Dear Apple

Hello people who designed and created my phone. You are like the friends whose names I can never remember. I know you by proxy and tell everyone your awesome. Until I see you and I say "Hi ... " awkwardly trailing off in hopes someone else will fill in your identity on my behalf.

Ever since I first slid the 3G into my pocket to claim as my own, I felt as if I had purchased a shiny glimpse of the glorious future. I was time traveling without a Delorean and it was awesome.

Do you remember the tiny phones from Zoolander? For a while I thought that was where y'all were headed. Each new model of phone being slightly smaller than the prior version. Had you continued with that trend, we would all now be debating whether or not there is more to life than being really, really, ridiculously good looking. Then you released the iPad and everyone realized your vision for the future: iPhones for giants. As much as I would love to herald Ben Stiller as a prophet of science fiction, you went a different direction.

Now your iPhones are getting bigger, your iPads are getting smaller, and it is only a matter of time until no one will be able to tell the difference. Of course, no one will care either because your unveiling events are always an act of dazzling theatrics melting the hearts of any iPhone devotee, turning us into swooning 13 year old girls attending their first One Direction concert.

Granted, I am not an Apple enthusiast. Yes, I feel naked without my iPhone. My home computer isn't an Apple product, but I do use iTunes on it because iTunes is far better than any other media player I have tested. I adore my iPod. Why? If you've ever tried to use a Zune you would know why. If I could afford one, I would probably use a MacBook for all of my writing. (Until my budget allows such a purchase, I am wishful for some benevolent family member to bestow upon me the gift of their never used MacBook.)

But I'm not an enthusiast. More like a fan. It is for that reason I write this open letter blog post that I doubt any Apple employee will ever read.

I have a valid complaint tempting me to switch to Android or even a Windows phone. Until now, I have resisted that change despite the multitude of friends and family that have all ready blazed that trail before me. Might be because I am lazy and do not want to learn a new mobile OS. Too much effort. But this issue of mine is pushing me closer to the edge.

What is this irksome defect I have found? Well, if you don't mind me saying: whoever decided the Lightning connector was a good idea was wrong. Horribly incorrect.

Please don't misunderstand me. I appreciate the fact that I don't have to worry if the cord is right side up or upside down. Both ways are acceptable. It is nice to have a tip that is significantly smaller than the 30-pin-connector. Such a difference would be necessary if you were still producing smaller and smaller phones, but you are not. We do not live in a Zoolander world, and the next iteration of your iPhone is not the iPaperThin. The tiny tip might be pointless, but still nice.

I will not complain about the lost compatibility to docks or speakers when I upgraded to the 5s because I did not have any of those fancy accessories.
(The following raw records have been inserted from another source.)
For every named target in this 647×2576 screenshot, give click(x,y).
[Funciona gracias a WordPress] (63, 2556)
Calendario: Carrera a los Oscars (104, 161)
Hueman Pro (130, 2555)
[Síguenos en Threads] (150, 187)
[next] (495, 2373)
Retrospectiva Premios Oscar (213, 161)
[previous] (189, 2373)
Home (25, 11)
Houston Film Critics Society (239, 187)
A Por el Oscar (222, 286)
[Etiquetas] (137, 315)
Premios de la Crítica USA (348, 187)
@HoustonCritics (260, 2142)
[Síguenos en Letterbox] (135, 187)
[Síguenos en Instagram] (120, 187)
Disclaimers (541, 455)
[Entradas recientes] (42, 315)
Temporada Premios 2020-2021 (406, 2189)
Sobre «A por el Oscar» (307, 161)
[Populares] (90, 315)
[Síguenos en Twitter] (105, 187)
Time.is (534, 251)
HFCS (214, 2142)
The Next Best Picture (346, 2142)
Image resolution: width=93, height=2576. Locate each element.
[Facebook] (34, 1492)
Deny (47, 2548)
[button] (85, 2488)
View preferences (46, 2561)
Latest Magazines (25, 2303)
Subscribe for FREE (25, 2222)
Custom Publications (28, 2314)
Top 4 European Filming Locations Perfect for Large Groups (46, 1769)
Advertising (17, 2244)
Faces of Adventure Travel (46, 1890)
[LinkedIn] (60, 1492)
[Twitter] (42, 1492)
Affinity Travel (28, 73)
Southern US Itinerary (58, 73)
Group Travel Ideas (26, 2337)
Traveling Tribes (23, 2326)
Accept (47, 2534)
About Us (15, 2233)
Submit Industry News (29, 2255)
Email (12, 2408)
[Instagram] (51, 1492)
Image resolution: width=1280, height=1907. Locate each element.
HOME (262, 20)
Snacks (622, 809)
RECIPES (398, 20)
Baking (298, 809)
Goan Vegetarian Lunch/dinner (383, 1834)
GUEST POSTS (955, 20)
I only needed a phone and a power cord - you delivered.

However, of recent times it has become increasingly difficult to charge my phone. One day I plugged it in and nothing happened; after shifting my hand in a few degrees of rotation, the device vibrated and the little green charging image appeared on the screen. All was well, or so I thought.

Over the following days and weeks, the connector progressively felt looser inside the jack forcing me to discover new ways to coax my phone to charge. Tilting the phone. Twisting and bending the power cord. Using the weight of gravity to pull pull the connection in the optimal direction to spark the flow of power from outlet to hardware. I sometimes felt as if I had been transported back into the 80s, adjusting the bunny ears on top of my television so that my family could watch the Mariners game without static and fuzz.

My breaking point came when my efforts to charge my phone felt like an act more worthy of a Vegas magic show than a step in my bedtime routine.

Thankfully, I am not an idiot. If Google is to be trusted, I found this stressor is one shared by many of your customers. The Apple discussion boards are filled with consumers complaining of loose Lightning jacks and phones that will not charge. Within those boards, I found a culprit.


Stupid, annoying, pesky pocket lint.

An easy fix and my phone has been returned to its normal state, happily accepting the union between connector and jack.

I know what you're thinking, if my gripe has been resolved then why mention anything? I do so for one simple reason: I never had this problem with the 30 pin connector. I still have my 3G. I use it as an mp3 player when I work out. Despite its age, it still charges with ease. It looks at lint and laughs.

Your research and development teams are currently working on rolling out next year's iPhone 7, and probably planning iPhone 8 designs. That's business and I understand. But I hope they figure out the lint flaw. Your phones are not Nintendo cartridges; we should not have to blow in them to get them to function.

ps: I really do want one of those tiny Zoolander phones. You should make that a real thing.


  1. Great post, Nic! Had me laughing. Sad to say though that I have been having problem was th the docking port on my 4s this past week where it thinks it's plugged in to speakers when it's not and thus won't make noise. Even the old ports aren't perfect.

    1. Very true. Technology in general isn't perfect. I believe the proper term is "planned obsolescence."